1号艇が展示で流れていれば差し評価を上げます。
3号艇のまくり
3号艇が1号艇・2号艇より明確に速く、 スタート展示でも前へ出ている形です。
2号艇が壁になれなければ1着候補です。
4号艇のカドまくり
4号艇が展示タイム上位で、 カドから3号艇をのみ込む行き足を見せている形です。
5号艇が近いタイムなら追走も考えます。
5号艇の展開突き
4号艇に攻める根拠があり、 5号艇も展示タイムと回り足が良い形です。
4号艇の外や内側から2着・3着へ浮上できます。
6号艇の3着浮上
6号艇がタイム上位で、 センター勢が内側を崩す展開です。
回り足と再加速が良ければ3着穴へ加えられます。
展示タイムで見送るべきレース
- 6艇のタイムが接近して優劣を決められない
- タイム上位艇が周回展示で大きく流れている
- スタート展示と展示タイムの評価が一致しない
- 展示後に風や潮流が大きく変化している
- 本番の進入隊形が読めない
- 選手コメントと数字が一致しない
- 複数の展開が同じ程度に考えられる
展示タイムは分かりやすい数字ですが、 数字だけで展開を一つに決められないレースもあります。
根拠が分散して買い目が広がる場合は、 無理に参加せず見送る判断も有効です。
展示タイム予想で避けたい判断
- 展示タイム1位を無条件で1着固定する
- わずかなタイム差を大きな機力差と考える
- 出足・行き足・回り足を区別しない
- 周回展示のターン内容を確認しない
- 風や潮流による数字の変化を無視する
- 本番のコースに必要な舟足を考えない
- 別レースのタイムと単純比較する
展示タイムは便利な数字ですが、 直線性能を中心とした一つの判断材料です。
数字の差、実際の動き、水面状況、 本番のコースを組み合わせて評価しましょう。
まとめ
江戸川競艇の展示タイムは、 各艇の直線性能や伸び傾向を比較するための材料です。
数字が小さい艇ほど速く走っていますが、 展示タイム1位が本番でも最も強いとは限りません。

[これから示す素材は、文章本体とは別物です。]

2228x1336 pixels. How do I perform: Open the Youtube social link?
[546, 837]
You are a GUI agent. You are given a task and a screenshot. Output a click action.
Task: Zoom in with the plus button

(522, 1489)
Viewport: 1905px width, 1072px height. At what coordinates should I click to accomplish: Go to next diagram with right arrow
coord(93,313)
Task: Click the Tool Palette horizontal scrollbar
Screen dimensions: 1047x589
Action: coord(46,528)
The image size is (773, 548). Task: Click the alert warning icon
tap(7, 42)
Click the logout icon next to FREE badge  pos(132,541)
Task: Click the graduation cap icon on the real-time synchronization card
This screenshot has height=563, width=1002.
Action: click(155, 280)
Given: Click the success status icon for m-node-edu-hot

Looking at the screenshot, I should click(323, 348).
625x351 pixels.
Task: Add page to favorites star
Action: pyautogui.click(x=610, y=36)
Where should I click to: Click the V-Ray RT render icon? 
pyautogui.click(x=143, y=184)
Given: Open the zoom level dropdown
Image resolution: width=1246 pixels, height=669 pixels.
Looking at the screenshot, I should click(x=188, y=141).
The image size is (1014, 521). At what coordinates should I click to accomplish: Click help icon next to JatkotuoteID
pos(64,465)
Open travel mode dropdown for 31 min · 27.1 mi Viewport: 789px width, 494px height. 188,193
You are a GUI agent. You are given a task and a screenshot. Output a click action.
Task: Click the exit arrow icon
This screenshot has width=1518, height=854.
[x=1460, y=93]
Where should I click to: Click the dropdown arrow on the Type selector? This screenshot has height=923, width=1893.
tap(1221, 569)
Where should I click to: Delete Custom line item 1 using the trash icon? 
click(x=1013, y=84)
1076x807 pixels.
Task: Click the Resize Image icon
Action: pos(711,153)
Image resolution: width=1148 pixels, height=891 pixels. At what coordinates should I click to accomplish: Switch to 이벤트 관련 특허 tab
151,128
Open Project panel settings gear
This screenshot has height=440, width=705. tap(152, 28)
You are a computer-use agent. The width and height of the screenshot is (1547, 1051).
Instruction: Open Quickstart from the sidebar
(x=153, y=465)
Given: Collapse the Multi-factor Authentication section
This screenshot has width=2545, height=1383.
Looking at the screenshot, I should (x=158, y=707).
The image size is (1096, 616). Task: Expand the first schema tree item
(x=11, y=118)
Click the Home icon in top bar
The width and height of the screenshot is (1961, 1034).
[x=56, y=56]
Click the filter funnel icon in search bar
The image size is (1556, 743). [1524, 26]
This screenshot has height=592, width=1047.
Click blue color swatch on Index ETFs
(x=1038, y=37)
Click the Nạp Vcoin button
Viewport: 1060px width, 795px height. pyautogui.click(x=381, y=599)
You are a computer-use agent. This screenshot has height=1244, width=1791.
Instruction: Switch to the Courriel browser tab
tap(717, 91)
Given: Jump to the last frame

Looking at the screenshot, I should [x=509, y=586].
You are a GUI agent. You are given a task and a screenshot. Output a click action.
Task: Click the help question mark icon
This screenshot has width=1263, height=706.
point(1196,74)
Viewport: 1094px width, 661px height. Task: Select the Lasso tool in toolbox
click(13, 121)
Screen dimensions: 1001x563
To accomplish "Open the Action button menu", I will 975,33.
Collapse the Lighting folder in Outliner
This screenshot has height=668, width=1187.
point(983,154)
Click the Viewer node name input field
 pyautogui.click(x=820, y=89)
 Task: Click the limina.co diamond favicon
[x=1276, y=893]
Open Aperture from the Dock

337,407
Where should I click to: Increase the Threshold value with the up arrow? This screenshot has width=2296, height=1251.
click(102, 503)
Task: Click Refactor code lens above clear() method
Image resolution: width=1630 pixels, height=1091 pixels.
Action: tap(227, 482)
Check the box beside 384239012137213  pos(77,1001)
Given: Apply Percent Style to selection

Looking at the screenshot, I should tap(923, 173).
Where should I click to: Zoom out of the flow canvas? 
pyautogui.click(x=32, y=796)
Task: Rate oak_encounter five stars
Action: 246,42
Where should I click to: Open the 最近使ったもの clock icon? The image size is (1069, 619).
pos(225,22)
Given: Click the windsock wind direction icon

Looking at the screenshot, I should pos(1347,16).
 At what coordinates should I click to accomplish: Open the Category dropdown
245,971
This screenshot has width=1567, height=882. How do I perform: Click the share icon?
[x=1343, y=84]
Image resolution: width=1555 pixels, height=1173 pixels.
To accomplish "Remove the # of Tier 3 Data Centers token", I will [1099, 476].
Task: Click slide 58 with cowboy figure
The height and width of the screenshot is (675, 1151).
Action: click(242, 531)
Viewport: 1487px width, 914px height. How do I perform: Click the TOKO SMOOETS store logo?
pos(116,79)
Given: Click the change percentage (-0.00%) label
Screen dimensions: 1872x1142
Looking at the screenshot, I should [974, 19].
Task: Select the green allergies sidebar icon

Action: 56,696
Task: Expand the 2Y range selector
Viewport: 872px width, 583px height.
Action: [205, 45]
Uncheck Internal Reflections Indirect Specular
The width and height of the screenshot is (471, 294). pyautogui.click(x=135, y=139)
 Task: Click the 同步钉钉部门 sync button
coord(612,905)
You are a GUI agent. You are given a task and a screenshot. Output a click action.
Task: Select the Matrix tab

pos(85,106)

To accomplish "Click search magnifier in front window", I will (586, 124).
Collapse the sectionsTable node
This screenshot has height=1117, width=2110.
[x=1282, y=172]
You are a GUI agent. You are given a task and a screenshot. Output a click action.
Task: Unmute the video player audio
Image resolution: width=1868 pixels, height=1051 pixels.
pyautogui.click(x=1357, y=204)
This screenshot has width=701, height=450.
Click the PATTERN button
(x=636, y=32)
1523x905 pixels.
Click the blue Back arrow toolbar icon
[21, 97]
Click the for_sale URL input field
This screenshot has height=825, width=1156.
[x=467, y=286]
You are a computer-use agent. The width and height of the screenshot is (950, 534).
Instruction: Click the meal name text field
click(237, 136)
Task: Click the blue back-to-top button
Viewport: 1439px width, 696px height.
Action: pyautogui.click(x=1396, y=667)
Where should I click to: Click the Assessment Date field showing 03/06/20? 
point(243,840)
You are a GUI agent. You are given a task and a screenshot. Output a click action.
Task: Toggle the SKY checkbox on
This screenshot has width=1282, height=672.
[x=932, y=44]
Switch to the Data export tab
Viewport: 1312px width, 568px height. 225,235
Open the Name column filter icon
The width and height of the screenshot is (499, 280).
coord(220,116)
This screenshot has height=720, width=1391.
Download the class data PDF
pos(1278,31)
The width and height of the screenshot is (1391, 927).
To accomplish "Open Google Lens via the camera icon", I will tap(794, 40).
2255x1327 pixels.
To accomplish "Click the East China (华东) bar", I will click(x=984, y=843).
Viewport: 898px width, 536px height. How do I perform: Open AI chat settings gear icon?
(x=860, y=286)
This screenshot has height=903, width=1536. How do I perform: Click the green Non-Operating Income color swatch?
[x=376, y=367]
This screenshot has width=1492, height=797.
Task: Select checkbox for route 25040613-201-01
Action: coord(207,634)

タイム上位艇を評価する際は、 スタート展示の行き足、周回展示の回り足と出足を確認しましょう。
また、江戸川では風、潮流、波によって、 展示タイムが実際のモーター性能以上または以下に見える場合があります。
1号艇は出足と小回り、 センター勢は伸び、外枠は展開へついていく行き足も必要です。
江戸川の展示タイム攻略では、 最も速い数字をそのまま買うのではなく、本番のコースと展開でその速さを生かせる艇かを見極めることが重要です。